**ACTIVITIES:**
1. Answer these questions from the text on the GWK car, one answer per line, marked (a), (b) and (c):
(a) In what kind of building was the prototype made?
(b) How many cars started the 1913 A.C.U. Six-Day trial?
(c) Which model introduced in 1919 was front-engined?
2. Summarize the text on the GWK car in two sentences.
3. Reproduce a passage of the text on the GWK car: begin at the words "GWK also sold" and stop after the words "came to nothing.".

**QUOTED PASSAGE:**
- Opening Delimiter -

The GWK was a British car made in Maidenhead, Berkshire, between 1911 and 1931. It got its name from its founders, Arthur Grice, J. Talfourd Wood, and C.M. Keiller. The cars were unusual in using a friction drive system.

==Pre-war==
The prototype was made in a stable in Beckenham, Kent, and used a Coventry-Simplex engine, rear-mounted. The drive system involved the engine, which was mounted across the chassis, turning a disc on which a wheel could be moved from the periphery to the centre. Top speed was with the driven wheel furthest from the centre and reverse was obtained by moving it past the centre. A few examples were sold before the company moved to Datchet, Buckinghamshire in 1912.

Proper production now started still using a water-cooled, Coventry-Simplex twin-cylinder engine of 1069 cc. 1,045 of the two-seat cars were made before the outbreak of World War 1 and a move to war work; this first stage of car production ended in mid-1915. A move was also made to the larger Cordwallis Works in Maidenhead in 1914. During the war the company was run by Grice as his partners were in the army.

At the 1913 A.C.U. Six-Day trial, a GWK was one of three cars to finish (out of twelve starters), and it won the Gold medal in the four-wheel class.

==Post-war==
Grice left the company in 1920 to start the unsuccessful Unit car company leaving Wood and Keiller in charge. They re-introduced the pre-war model, now called the Type E, and a further 82 were made largely from left over parts. A new model, the Type F was introduced in 1919 and was front-engined with a 1368 cc four-cylinder engine, still by Coventry-Simplex, with shaft drive to the friction disc at the rear. It was not a good seller partly because of the noise from the transmission; the power of the larger engine was more than the friction drive design could accommodate. The Type H overcame most of the drive line problems but suffered from the reputation of its predecessor. About 1,700 of the Types F and H were made between 1919 and 1926.

The company had not given up on the rear-engined idea and a new car, the Type J, appeared in 1922 but only a few were sold. It had a bonnet and radiator very similar to the front-engined cars. The final car, the type G of 1930 was also rear-engined, with the engine behind the rear axle, only a few were made.

GWK's greatest days were before World War 1 and after 1918 financial success eluded them. They went into temporary liquidation in 1922 and Wood and Keiller left but Grice returned in 1923. No cars seem to have been made between 1926 and 1930 and very few of the Type G were produced. The company finally closed in 1931 with the Cordwallis factory being used by Streamline Cars Ltd and later Marendaz.

GWK also sold an imported Belgian Impéria car between 1924 and 1928 as the British Imperia. There were plans to build the Imperia at Maidenhead but these came to nothing.

- Closing Delimiter -

**DATASET EXCERPT:**
- Opening Delimiter -

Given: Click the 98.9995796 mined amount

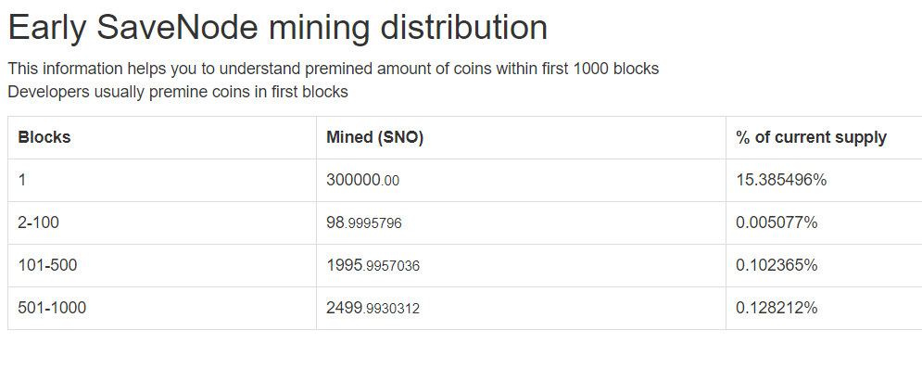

- Closing Delimiter -

**EXERCISE RESULTS:**
1.
(a) A stable, in Beckenham, Kent.
(b) Twelve.
(c) The Type F.

2. The GWK was a British car made between 1911 and 1931, named after its founders Grice, Wood and Keiller, and unusual for its friction drive. It had its greatest days before World War 1, but after 1918 it struggled financially, and the company finally closed in 1931.

3.
GWK also sold an imported Belgian Impéria car between 1924 and 1928 as the British Imperia. There were plans to build the Imperia at Maidenhead but these came to nothing.